* _TEXT PROVIDED_
Jim Klein is a Los Angeles born, Philadelphia-based, Emmy Award-winning composer, music producer, recording engineer, and songwriter. Klein is best known as the producer and songwriter behind the influential freestyle group Pajama Party, whose albums produced several hit singles. He is also a published author.

Career

Engineering, Production, and Songwriting
After graduating from college, Klein moved to New York City and became a staff engineer at Noise NY recording studios. In the 1980s, Klein worked on numerous major and indie label projects, as well as recordings for film scores. His production and engineering credits during this period include work with Band of Susans, The Raunch Hands, Bernard Edwards, hip-hop pioneers Stetsasonic, TriStar Films, Mantronix, Uproar, Joyce Sims, Miramax Films, Sequal, and other artists at Platinum Island, a multi-room recording studio in New York City. Later, he began to focus on production, songwriting and composition. He was signed to an exclusive songwriting deal with the Famous Music division of Paramount Pictures, where he wrote more than two dozen songs for major label artists including Billy Squier, Brenda K. Starr, Alisha, and Sweet Sensation.

Pajama Party
During the early 1980s, a new style of music developed in the Latino communities of New York City influenced by hip-hop, electro-funk, and a mix of electronic instruments and syncopated percussion. It was in this burgeoning creative scene that Klein made a particular impact. As a producer and songwriter, Klein is best known for his work with the influential freestyle band Pajama Party, which he created in 1987 with songwriting partner Peggy Sendars. He served as producer, engineer, synth and MIDI programmer, instrumentalist, and songwriter on their two Atlantic Records releases. The first of these, Up All Night, produced three Billboard Hot 100 singles, "Yo No Se'," "Over and Over," and "Hide and Seek," as well as several Top 20 dance hits. Today, "Yo No Se" is widely considered to be one of the best and most important songs in the genre and it continues to be re-released on numerous freestyle compilations.

* _REQUIRED WORK_
Write the next part of the Jim Klein biography, starting right after its last sentence. The records that come next are unrelated to the Jim Klein biography.

* _LISTED RECORDS_
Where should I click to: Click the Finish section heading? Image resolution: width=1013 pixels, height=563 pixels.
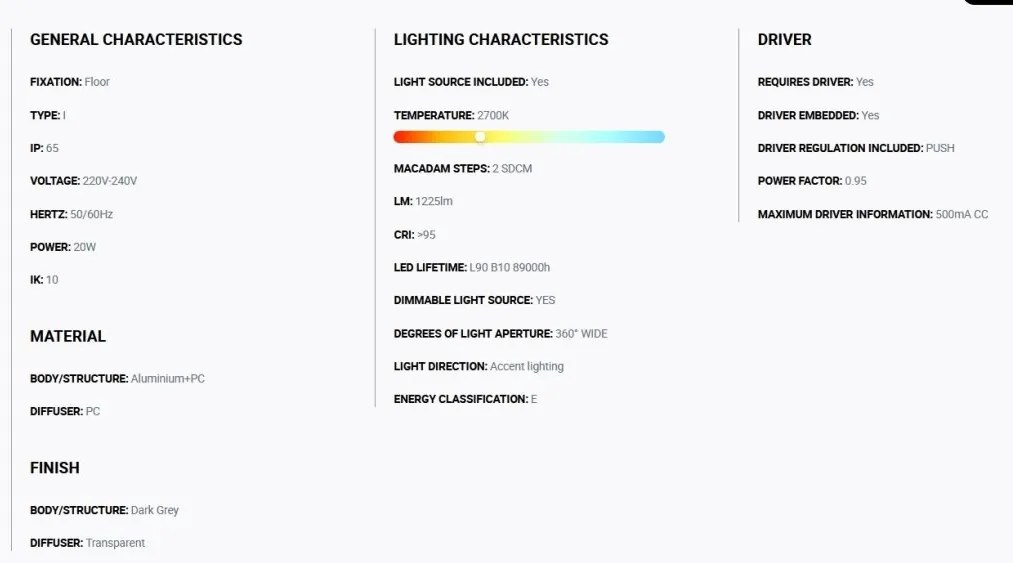pyautogui.click(x=55, y=468)
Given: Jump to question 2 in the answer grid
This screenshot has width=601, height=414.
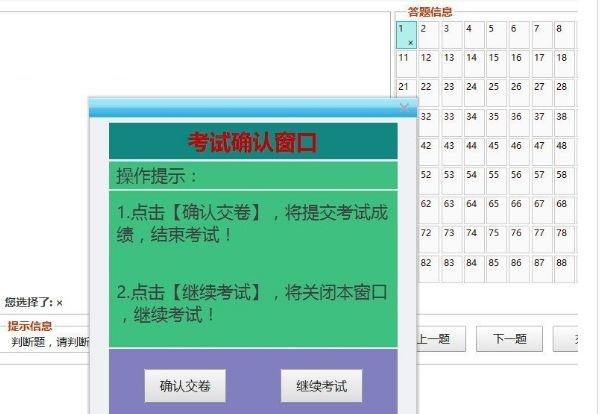Looking at the screenshot, I should coord(429,35).
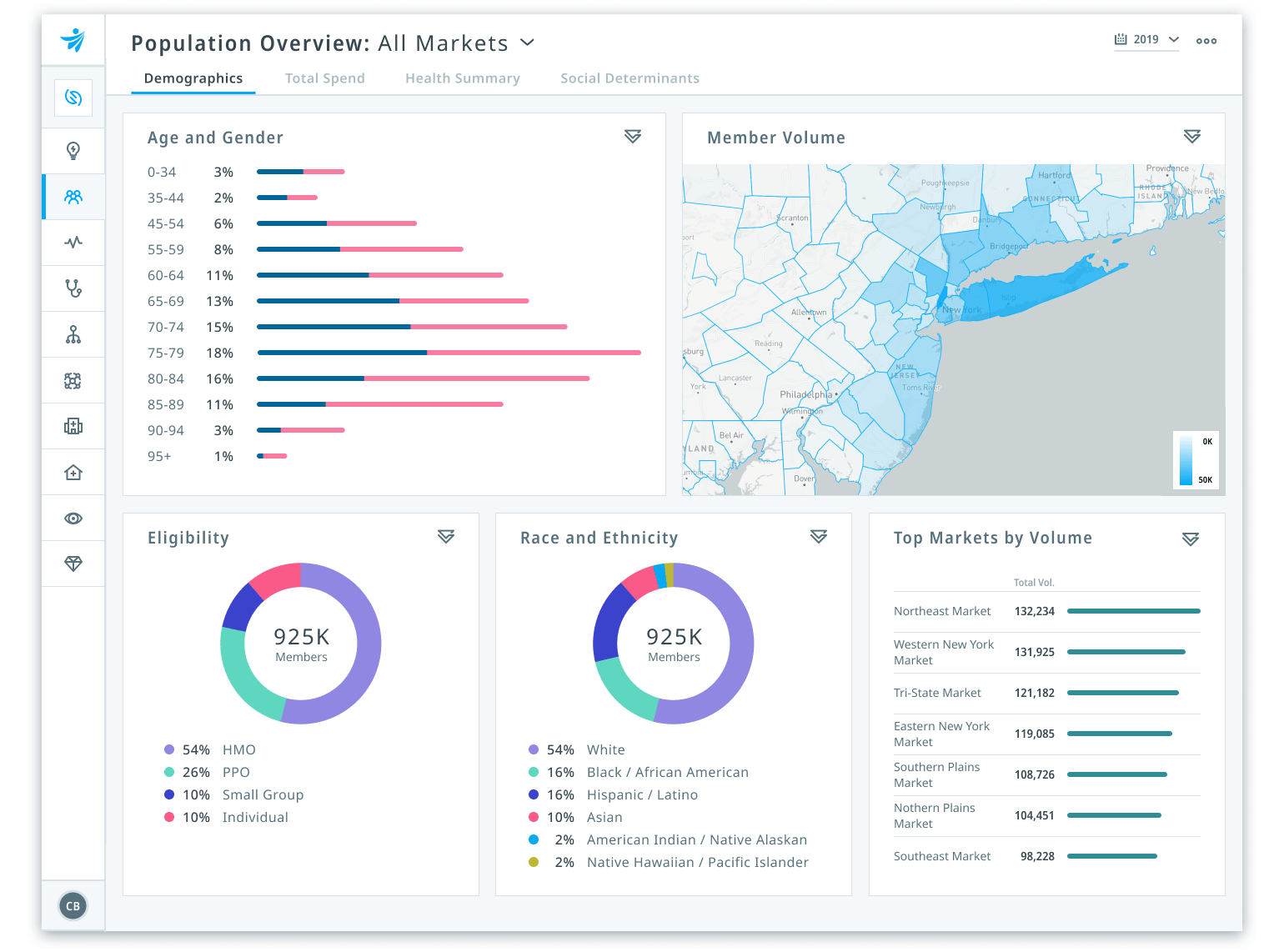Click the app logo at the sidebar top
Image resolution: width=1284 pixels, height=952 pixels.
click(73, 39)
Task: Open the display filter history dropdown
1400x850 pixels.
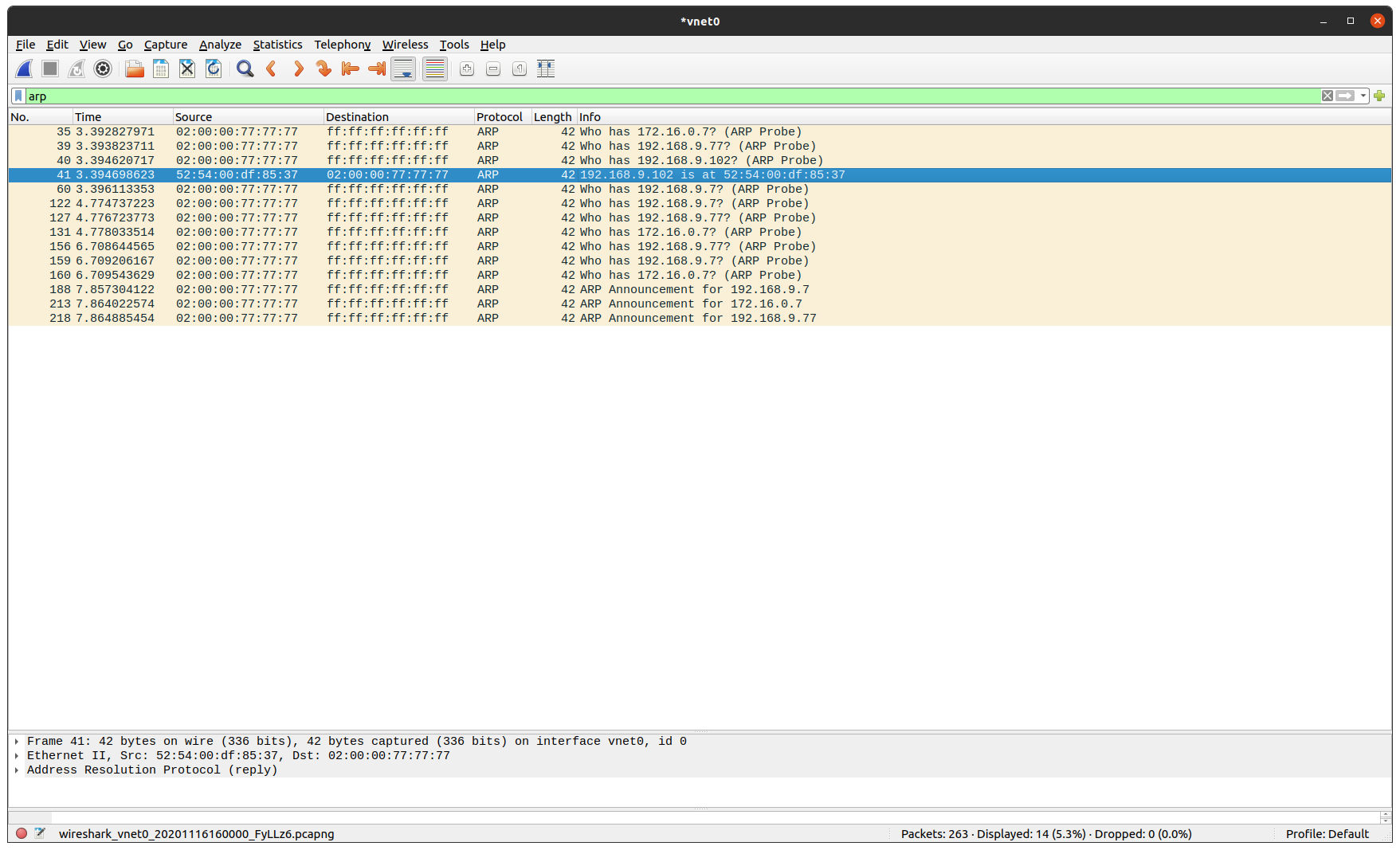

* _ANSWER TO THIS PROBLEM_
Television and Film Composition
In the 1990s Klein began composing for television and advertisements including major brands like Coca-Cola, Pillsbury, Bacardi, Canon, Glad, Secret, Bounty, AT&T, and McDonald's.  He has written underscores featured on major television programs including the Beijing, Sydney, and Lake Placid Olympic Games, The Oprah Winfrey Show, The Today Show, Behind the Music, Martha Stewart Living and more. Additionally, he worked as a television composer for The Wubbulous World of Dr. Seuss and Nickelodeon's cult-classic The Adventures of Pete & Pete. In 2000, Klein became a composer for ABC's long-running series All My Children. His work on the show earned him eight Daytime Emmy nominations including two nominations for Best Original Song and two wins and four additional nominations for Outstanding Achievement in Music Direction and Composition  Klein continued as a composer for the show until its finale in 2011.

At the same time, he composed several film scores including Miramax's English language release of City on Fire, and composed additional music for other studio feature films, including Paramount's The Weather Man, Millennium's Relative Strangers, Mozart and the Whale, and All I Want.

Solo CD
Klein currently works out of his personal recording space, The Blue Room, outside of Philadelphia and continues to compose for film and television. Klein released his first solo instrumental album in October 2012 entitled The Light at the End.

Drexel University
In 2003, he accepted a faculty position in the Music Industry Program at Drexel University in Philadelphia where he taught courses in music and audio freelancing, music production, and audio engineering. There, he worked with MAD Dragon Records, a student-run record label that is part of Drexel's Music Industry Entities and is distributed nationally by Ryko Distribution, to produce albums for Matt Duke (along with Stewart Lerman and Steuart Smith), Andrew Lipke, and the XYX compilation. Andrew Lipke's song "Untitled Song #1" went on to earn a nomination in the Independent Music Awards. He retired from teaching in 2020.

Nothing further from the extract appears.